Le pitch de la pièce (le 5 juillet 2015, James Baldwin et Robert Mapplethorpe ont prévu de prendre un brunch ensemble) suggère plusieurs des thèmes et obsessions que Harris détaille dans un passionnant essai intitulé « Decolonizing My Desire ». On découvre dans cet essai comment un jeune homme gay et noir a grandi et étudié dans un univers blanc et hétéronormé. Jeremy O. Harris révèle dans ce texte les fondements de sa thématique obsessionnelle : le corps et le regard (de soi-même et d’autrui, sur soi-même et sur autrui), le sexe, la couleur de peau, la race, la culture.
On découvre ainsi des thèmes et une phraséologie qui me font aussitôt penser à un autre écrivain noir et gay, Jarrett Neal, dont on avait parlé ici. Les deux hommes sont obsédés par la question raciale, par les comportements, les conditionnements et les préjugés qu’elle implique. Tous deux ont évoqué l’industrie pornographie, Harris dans Xander Xyst, Dragon: 1 et Neal dans What Color Is Your Hoodie? Essays on Black Gay Identity. Les deux auteurs adoptent volontiers un angle à la fois autofictionnel et sociologique. La différence tient à la fascination de Harris pour les Blancs (leur corps et aussi leur culture dont il s’est imprégné), qui l’a mené vers une opération de désintoxication physique et idéologique qu’il désigne à dessein par le mot décolonisation.

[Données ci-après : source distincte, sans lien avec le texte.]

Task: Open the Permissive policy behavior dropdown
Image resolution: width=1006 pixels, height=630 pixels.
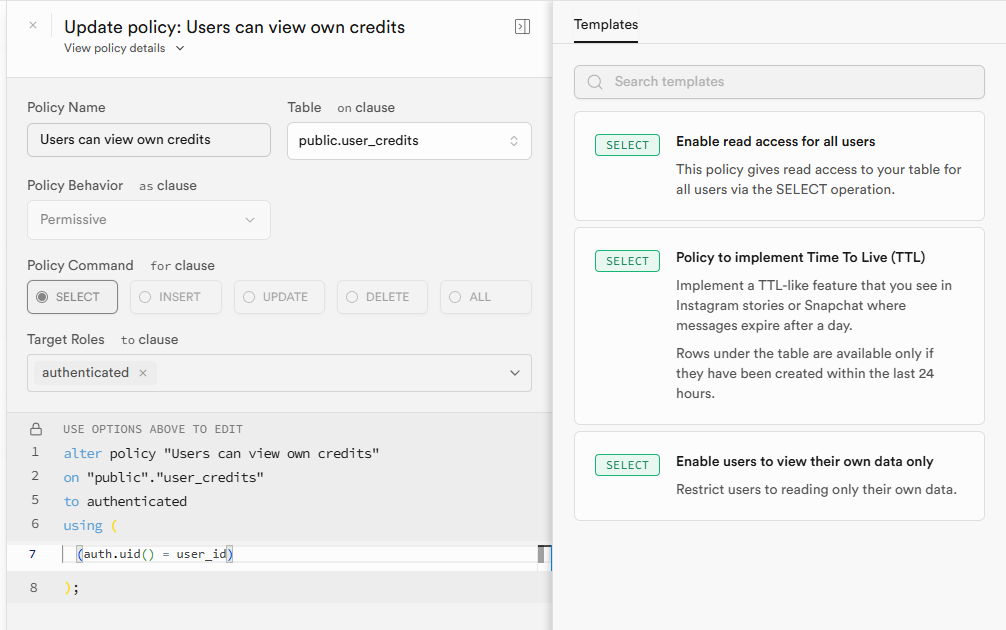Action: [x=148, y=220]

Le dramaturge américain a pour actualité immédiate sa pièce Daddy, que des gens auront accepté de produire malgré la jeunesse et le manque de notoriété de son auteur, malgré des scènes de nudité, malgré des dessins à caractère sexuel, et malgré la présence sur le plateau d’une vraie piscine, dont l’installation aurait coûté 100.000 dollars à elle seule, selon The Economist. Le public peut voir la pièce depuis février, mais la première de Daddy a eu lieu officiellement le 5 mars 2019.
L’histoire est conforme aux thèmes évoqués plus haut : la rencontre de deux hommes, deux corps, deux regards – l’un jeune artiste noir, l’autre vieux collectionneur blanc.
Jeremy O. Harris est aussi l’auteur, entre autres, de la pièce Slave Play, qui donne lieu aux deux longues et passionnantes interviews que voici. La première, avec Brittany Jones-Cooper…
… et la seconde, avec Saeed Jones, où il explique aussi ses techniques de mise en scène…
Gurshad Shaheman et Jeremy O. Harris évoquent tous deux la manière dont la société considère certaines populations minoritaires et le regard que telle personne ou telle population porte sur telle autre personne ou telle autre population. Les deux auteurs le font d’une manière plus ou moins explicite lorsqu’il s’agit de raconter l’orientation sexuelle et la manière de la vivre. Tous deux s’adressent à un public dont une majorité n’est ni spécialement jeune, ni gay, ni physiquement typée, ni vraiment marginale (c’est-à-dire en marge de la pensée dominante).
Mais quand Gurshad préfère laisser le public se faire par lui-même une opinion sur l’attitude de la société à l’égard des étrangers, des homos, des dissidents, etc., Jeremy adopte une posture nettement plus frontale où les mots (dé)colonisation et esclavage ne sont jamais bien loin.
Bref, voilà deux auteurs qui ont déclenché en moi un sentiment d’urgence. Urgence à découvrir leurs parcours et leurs œuvres respectives.